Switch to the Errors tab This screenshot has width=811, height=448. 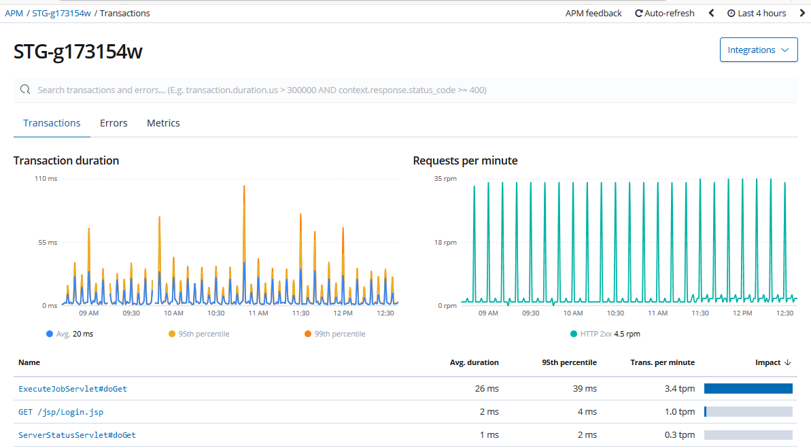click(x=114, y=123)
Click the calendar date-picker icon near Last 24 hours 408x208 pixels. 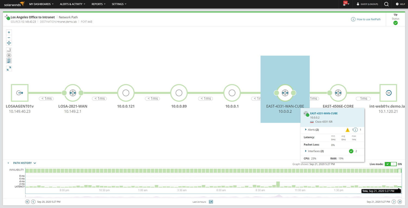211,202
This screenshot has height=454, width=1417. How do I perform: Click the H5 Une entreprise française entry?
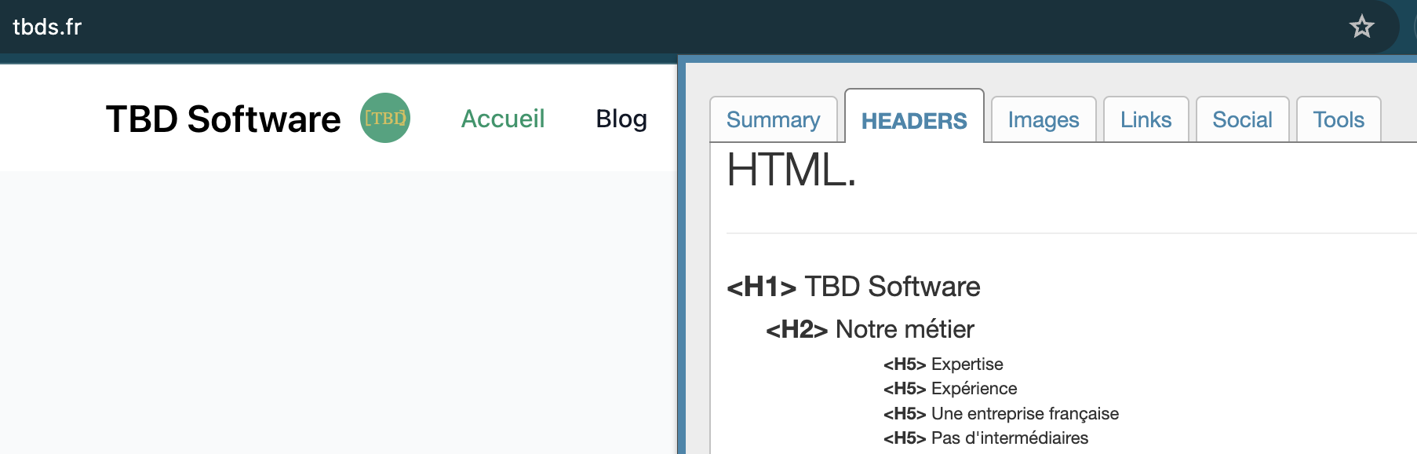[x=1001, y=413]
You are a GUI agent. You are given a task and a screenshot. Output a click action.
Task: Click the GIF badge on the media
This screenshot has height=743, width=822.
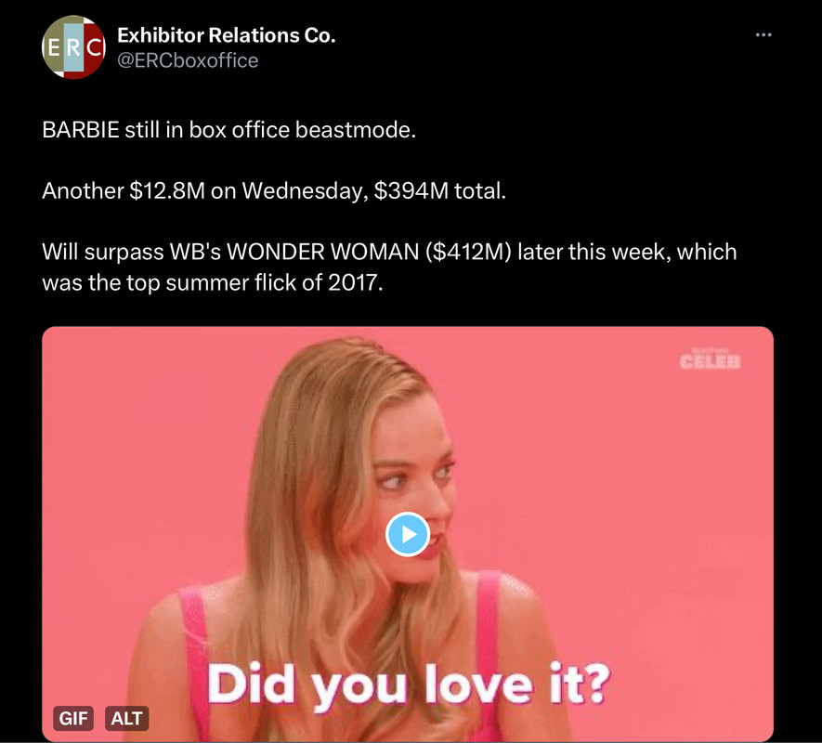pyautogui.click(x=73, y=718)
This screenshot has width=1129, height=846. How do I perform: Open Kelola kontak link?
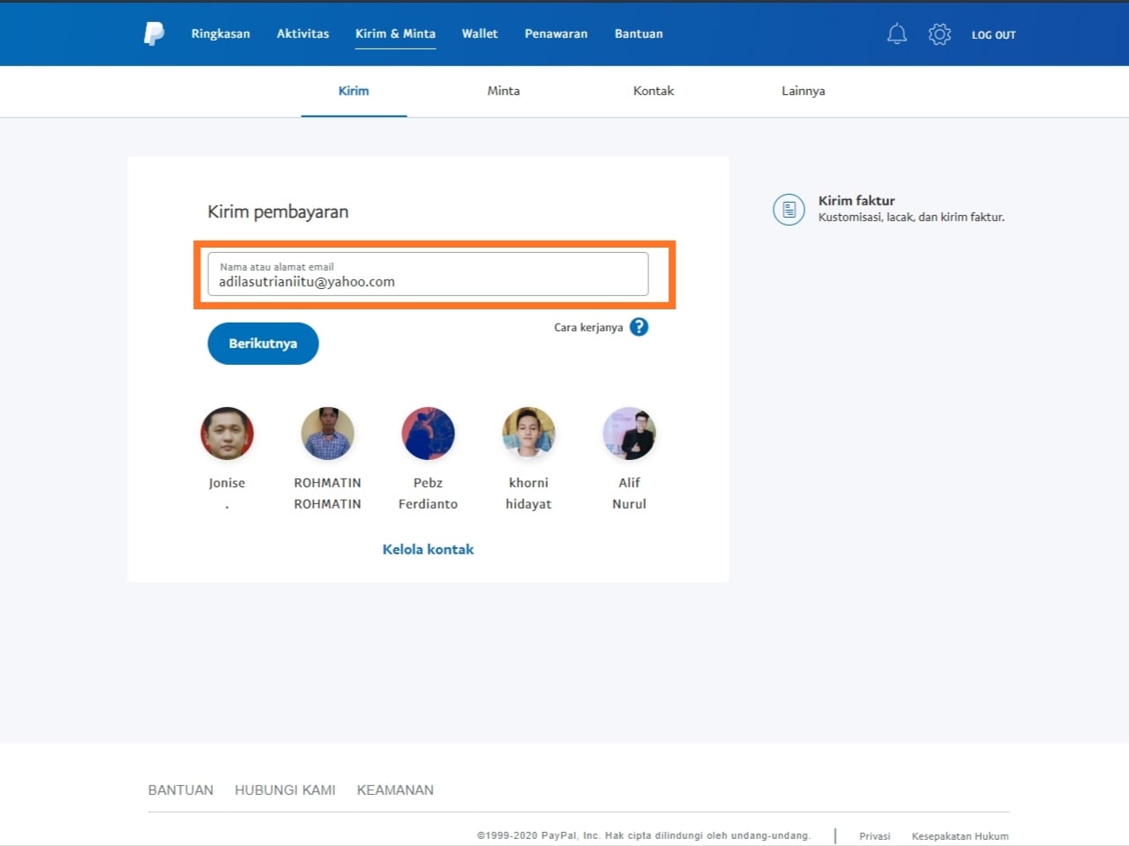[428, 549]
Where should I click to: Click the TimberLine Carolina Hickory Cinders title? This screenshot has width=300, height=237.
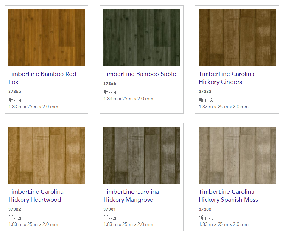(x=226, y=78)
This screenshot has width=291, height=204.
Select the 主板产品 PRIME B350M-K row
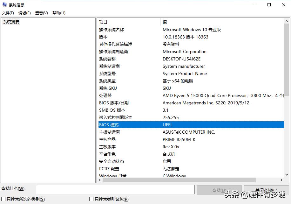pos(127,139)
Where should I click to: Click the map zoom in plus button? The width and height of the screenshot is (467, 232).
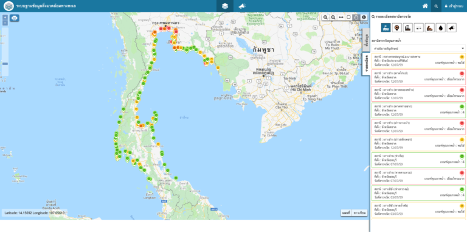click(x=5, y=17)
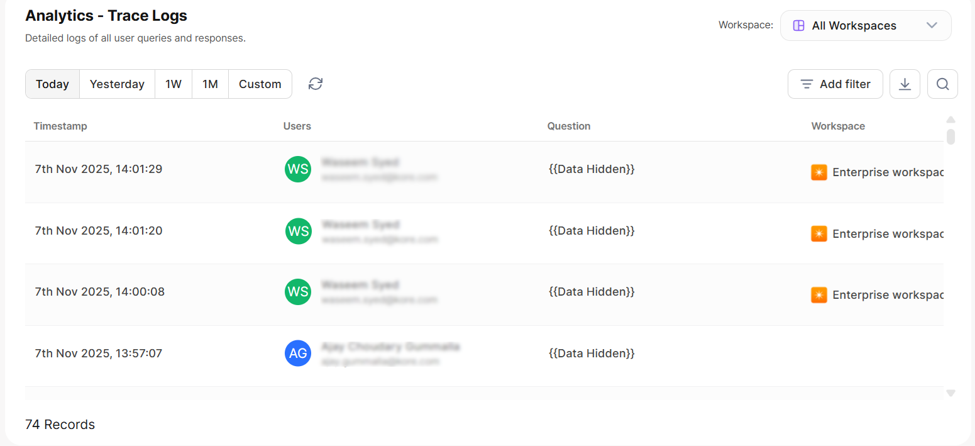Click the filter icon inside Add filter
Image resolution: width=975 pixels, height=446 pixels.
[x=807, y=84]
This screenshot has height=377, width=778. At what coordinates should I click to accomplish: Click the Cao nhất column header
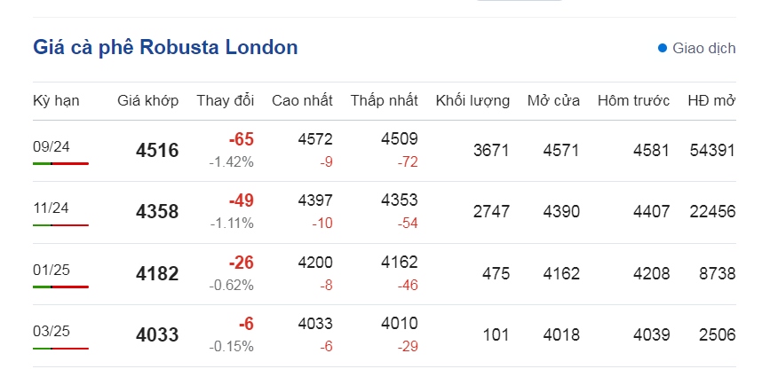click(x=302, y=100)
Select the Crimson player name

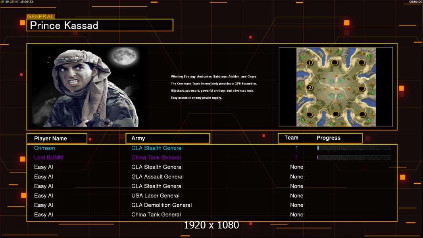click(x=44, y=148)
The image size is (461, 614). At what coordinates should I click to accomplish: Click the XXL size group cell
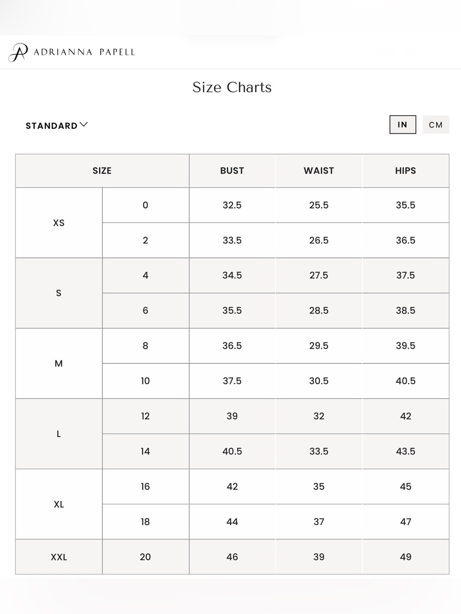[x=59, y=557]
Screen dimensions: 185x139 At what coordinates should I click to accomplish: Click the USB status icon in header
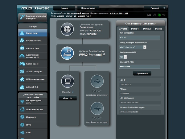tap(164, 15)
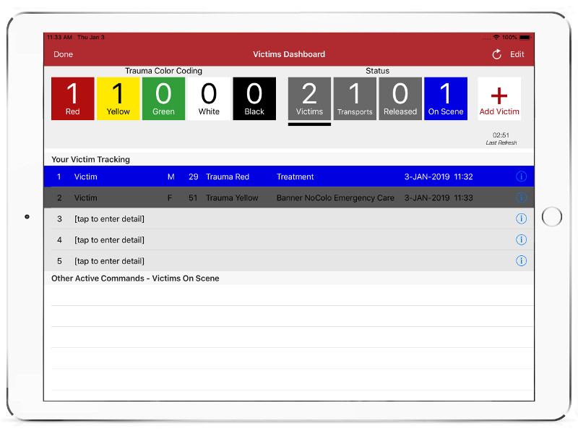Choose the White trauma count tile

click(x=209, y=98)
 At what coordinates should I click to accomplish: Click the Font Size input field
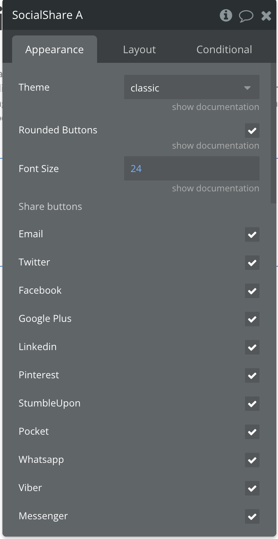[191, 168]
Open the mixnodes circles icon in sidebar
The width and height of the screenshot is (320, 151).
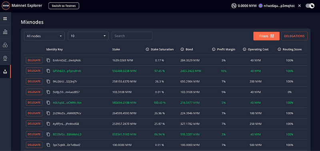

○ ○ ○ ○ ○

What is needed is an exact restatement of the lines from the line with "Task: Click the GIF badge on the media" through the final line of the data, pictures excluded.

• _ANSWER_:
Task: Click the GIF badge on the media
This screenshot has height=743, width=822.
pyautogui.click(x=73, y=718)
This screenshot has width=1129, height=846. How do I perform: Open Kelola kontak link?
[428, 549]
Where should I click to: Click the TimberLine Carolina Hickory Cinders title? This screenshot has width=300, height=237.
(x=226, y=78)
This screenshot has width=291, height=204.
Select the 主板产品 PRIME B350M-K row
pos(127,139)
Where should I click to: Click the map zoom in plus button? The width and height of the screenshot is (467, 232).
click(x=5, y=17)
Click the filter icon inside Add filter
Image resolution: width=975 pixels, height=446 pixels.
[x=807, y=84]
This screenshot has height=377, width=778. At what coordinates should I click to accomplish: Click the Cao nhất column header
click(x=302, y=100)
Select the Crimson player name

click(x=44, y=148)
The image size is (461, 614). At what coordinates should I click to accomplish: Click the XXL size group cell
[x=59, y=557]
Screen dimensions: 185x139 At what coordinates should I click to accomplish: Click the USB status icon in header
tap(164, 15)
Choose the White trauma count tile

click(x=209, y=98)
 At what coordinates should I click to accomplish: Click the Font Size input field
[191, 168]
Open the mixnodes circles icon in sidebar
The width and height of the screenshot is (320, 151).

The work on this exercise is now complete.